Alison Gu and Daniel Tetrault, two Burnaby city councillors, also attended the press conference to voice their support. They called on the federal government to act.
“Working in politics, we understand that everything we do is a choice,” Gu said.
“Designing a bureaucratic program with so much red tape that it seems like it is destined to fail was a choice. Not getting family members out of the way with bullets and bombs is a choice. The fact that Prime Minister [Mark] Carney has focused a couple statements and empty words, instead of focusing on the task at hand, which is to get loved ones out safely, is a choice.”
Hilary Homes, a campaigner with Amnesty International Canada, said there has been little transparency from the Canadian government about what officials are doing to get people out of the region.

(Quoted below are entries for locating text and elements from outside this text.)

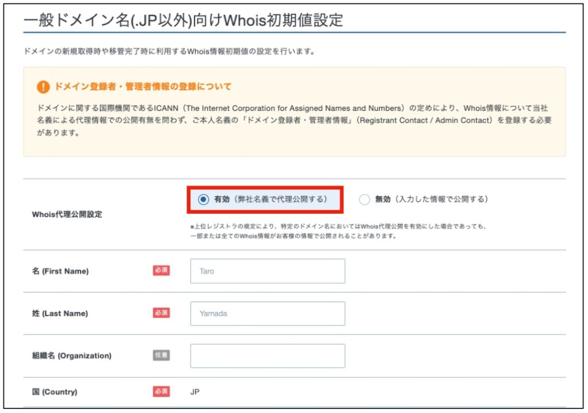This screenshot has width=588, height=413.
Task: Click the 組織名 (Organization) label
Action: tap(72, 356)
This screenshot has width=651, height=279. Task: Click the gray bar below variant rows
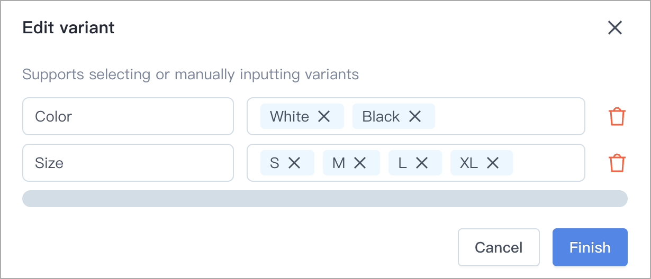coord(325,199)
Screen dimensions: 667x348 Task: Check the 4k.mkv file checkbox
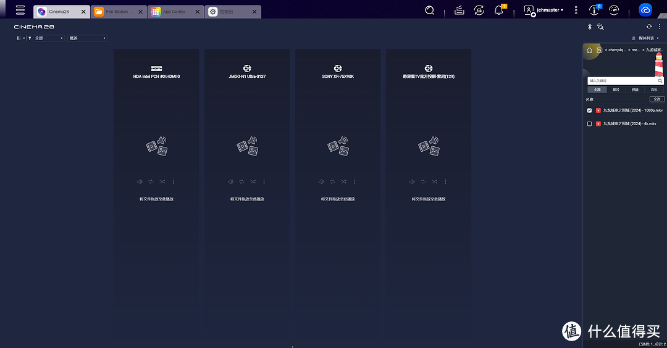589,123
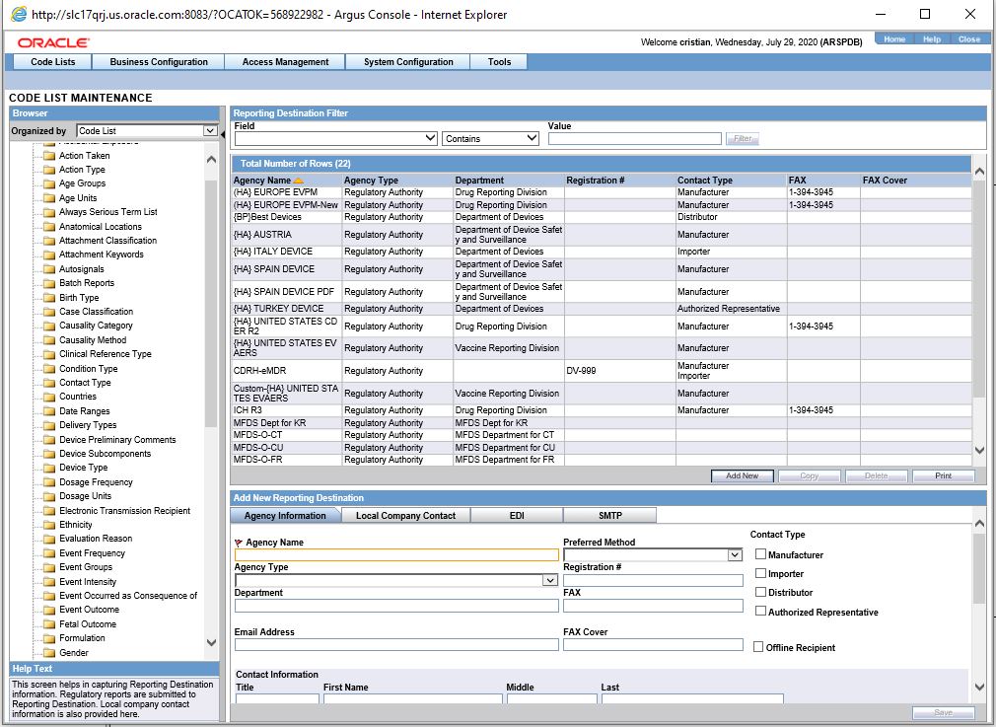Click the Action Taken folder icon
This screenshot has width=996, height=727.
click(48, 156)
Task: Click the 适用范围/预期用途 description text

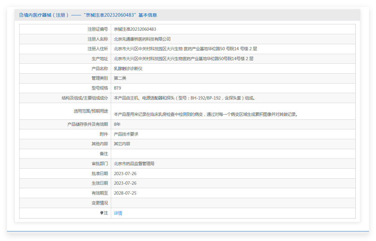Action: tap(207, 114)
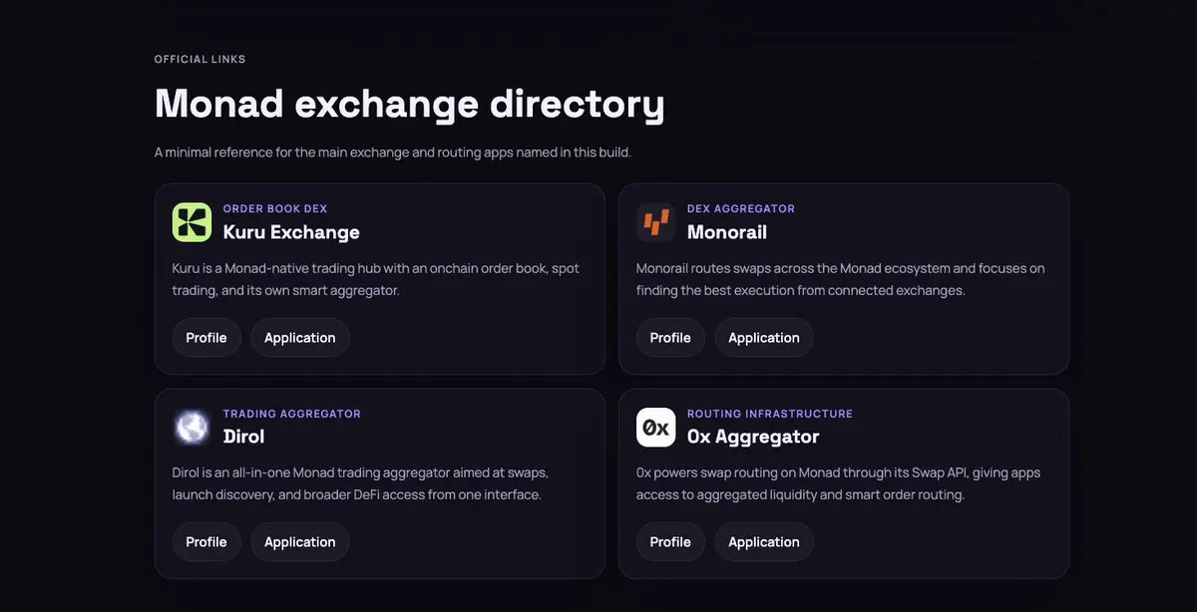View the 0x Aggregator Profile button
The image size is (1197, 612).
tap(670, 542)
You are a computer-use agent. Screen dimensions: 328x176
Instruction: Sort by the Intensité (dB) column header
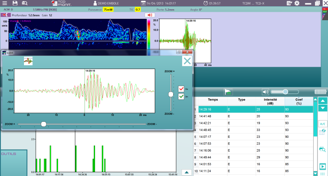click(270, 102)
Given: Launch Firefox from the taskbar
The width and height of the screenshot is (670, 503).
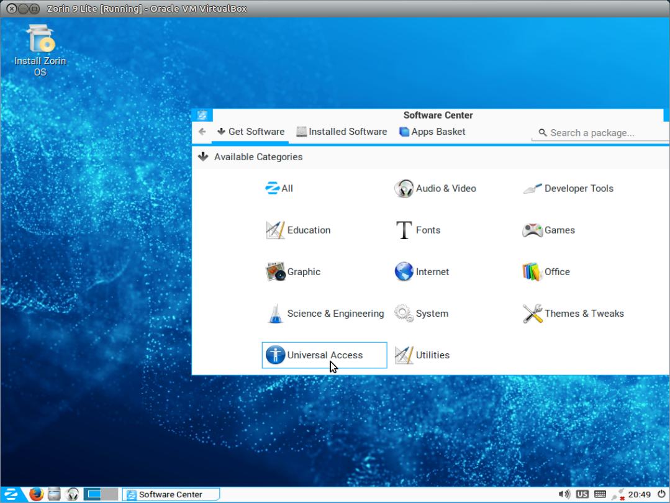Looking at the screenshot, I should pyautogui.click(x=36, y=494).
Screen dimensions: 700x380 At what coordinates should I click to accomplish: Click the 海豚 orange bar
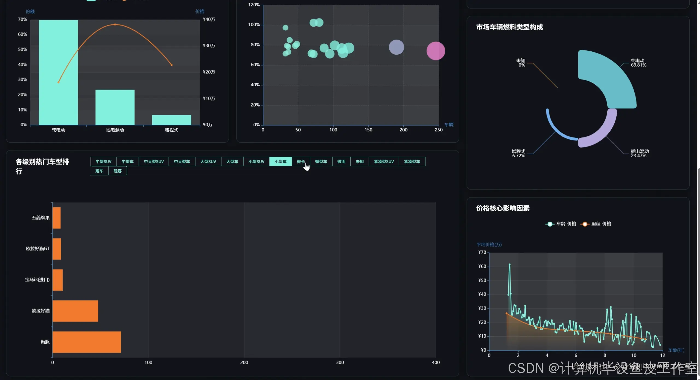[x=86, y=342]
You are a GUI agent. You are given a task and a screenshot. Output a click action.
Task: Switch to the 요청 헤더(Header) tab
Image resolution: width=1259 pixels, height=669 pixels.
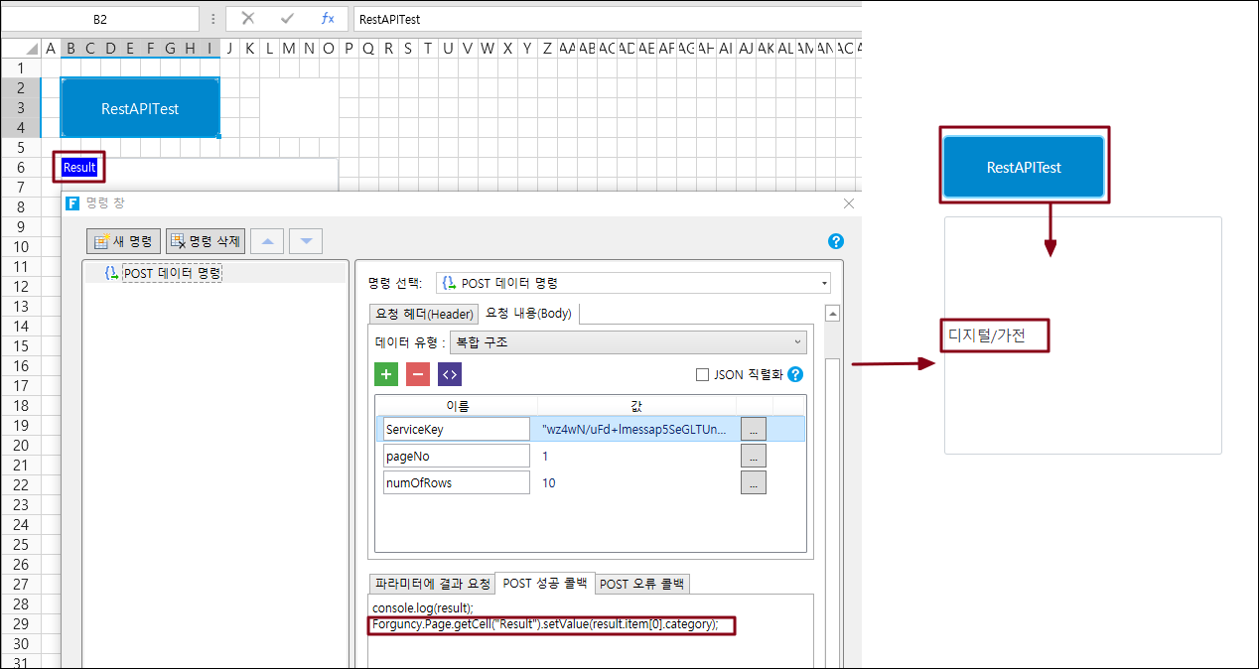(x=423, y=314)
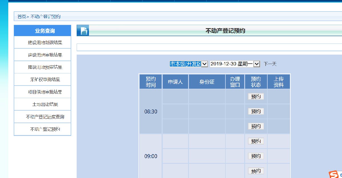Viewport: 342px width, 178px height.
Task: Click 首页 in the breadcrumb
Action: click(x=21, y=17)
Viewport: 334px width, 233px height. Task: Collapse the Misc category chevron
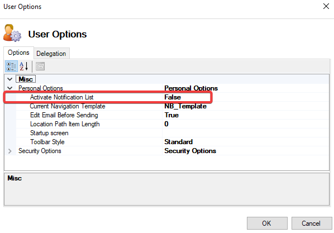(x=10, y=79)
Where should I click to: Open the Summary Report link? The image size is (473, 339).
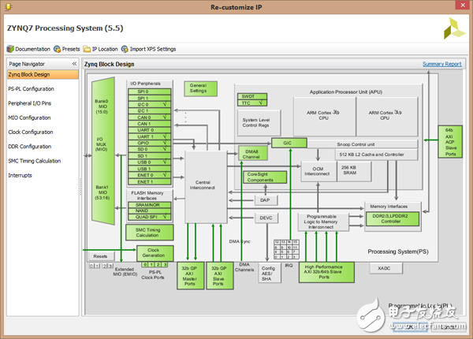click(x=441, y=64)
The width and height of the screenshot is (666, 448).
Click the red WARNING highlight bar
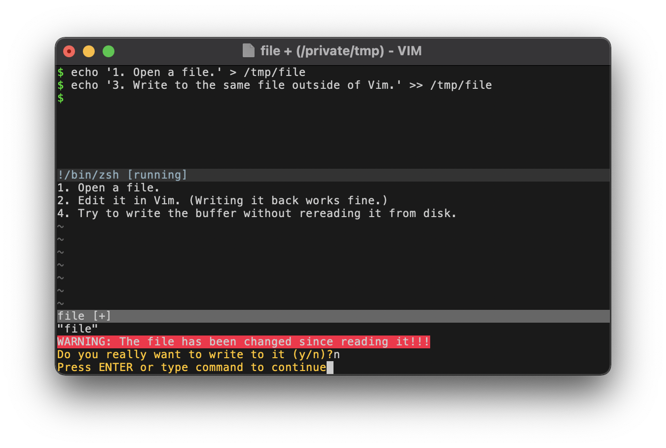coord(243,341)
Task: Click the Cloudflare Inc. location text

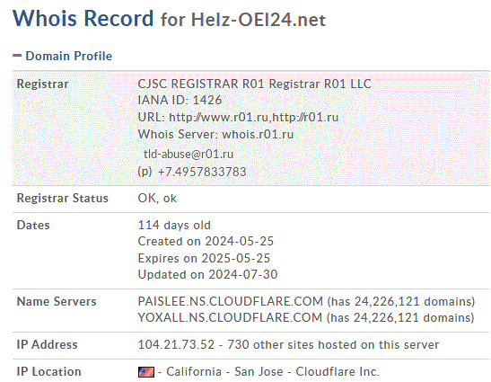Action: pyautogui.click(x=338, y=371)
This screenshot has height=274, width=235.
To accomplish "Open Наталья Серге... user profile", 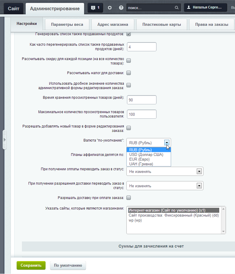I will tap(205, 8).
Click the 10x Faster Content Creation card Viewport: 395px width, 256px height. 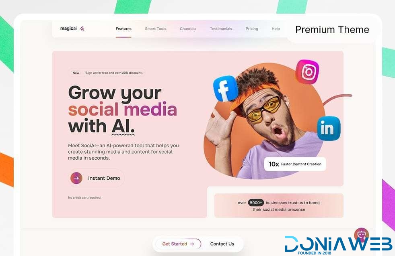click(295, 164)
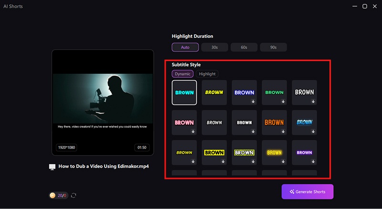Download the green BROWN subtitle style
This screenshot has height=209, width=382.
[283, 101]
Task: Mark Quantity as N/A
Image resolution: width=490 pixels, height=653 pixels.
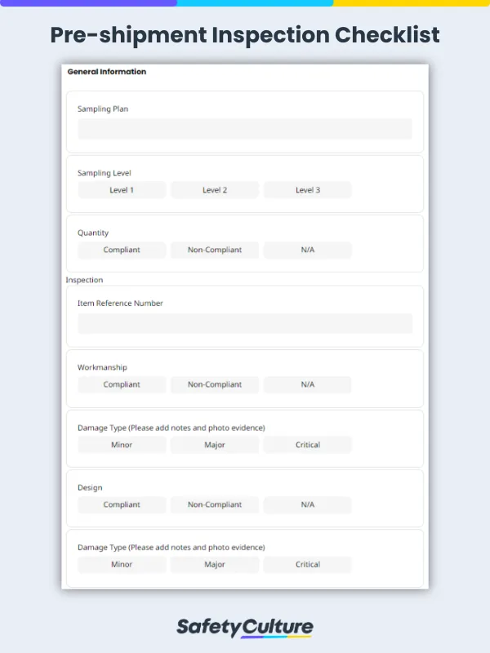Action: click(x=307, y=250)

“When you think of other countries’ situations... governments have proudly stated how much they helped Ukrainians or how much they helped Syrians,” Homes said. “You had so many governments talking proudly about how they were assisting people. You just don’t see the same thing being said here.”
Homes said one rare communication from the government about evacuations came from Anita Anand, Canada’s foreign affairs minister. On July 26, Anand wrote on the social media site X that Canada had evacuated 11 Canadian children and their mothers from Gaza.
Homes said that small piece of information shows the Canadian government does have the ability to act to get people out.
“No other details were provided; there was never an official press release on the global affairs website,” Homes said.
“But what it does signal is that [government officials] do continue to be engaged in the issue, as frustrated as everyone has been around the program, clearly they are still engaging with the government of Israel. And in this case, there was a success in getting people out. So clearly they do know how to do that and it is in fact possible.”
Amnesty International Canada is calling for the opening of a humanitarian corridor to urgently evacuate all the program applicants. The human rights organization is also calling on the Canadian government to reform the family reunification program, saying the requirements are overly invasive and difficult to meet. The requirements include documentation of applicants’ entire work history since age 16, detailed information about scars on applicants’ bodies and proof of family relationships under Canadian legal standards.
Applicants must also complete biometrics checks, but those checks can be completed only once people have made it out of Gaza. According to Amnesty International, all of the applicants who received assistance from the Canadian government to evacuate already had biometrics on file.
“I think people feel more like they’re being treated like security risks than people in need of protection,” Homes said, “which is, I think, at the heart of the problems around the program and how people talk about the program.”
In at least two cases, families have had to leave the mothers of young children behind because they weren’t able to satisfy all the bureaucratic requirements.
While Canadians often speak of their “immediate” and “extended” family, Zaqout said that for him, there’s no difference between the two. He said it’s been excruciating to believe that his family will be reunited in a safe place — only to see those hopes dashed.
“We’ve been humiliated, we have been stressed, we have been lied to, and yet here we are, 22 months later, and we’re still waiting,” he said.
[Top photo: Nariman Ajjur, a Palestinian Canadian, speaks at a press conference Wednesday. Ajjur has been trying to bring family members who are living in Gaza to Canada for over a year. Photo for The Tyee by Jen St. Denis.]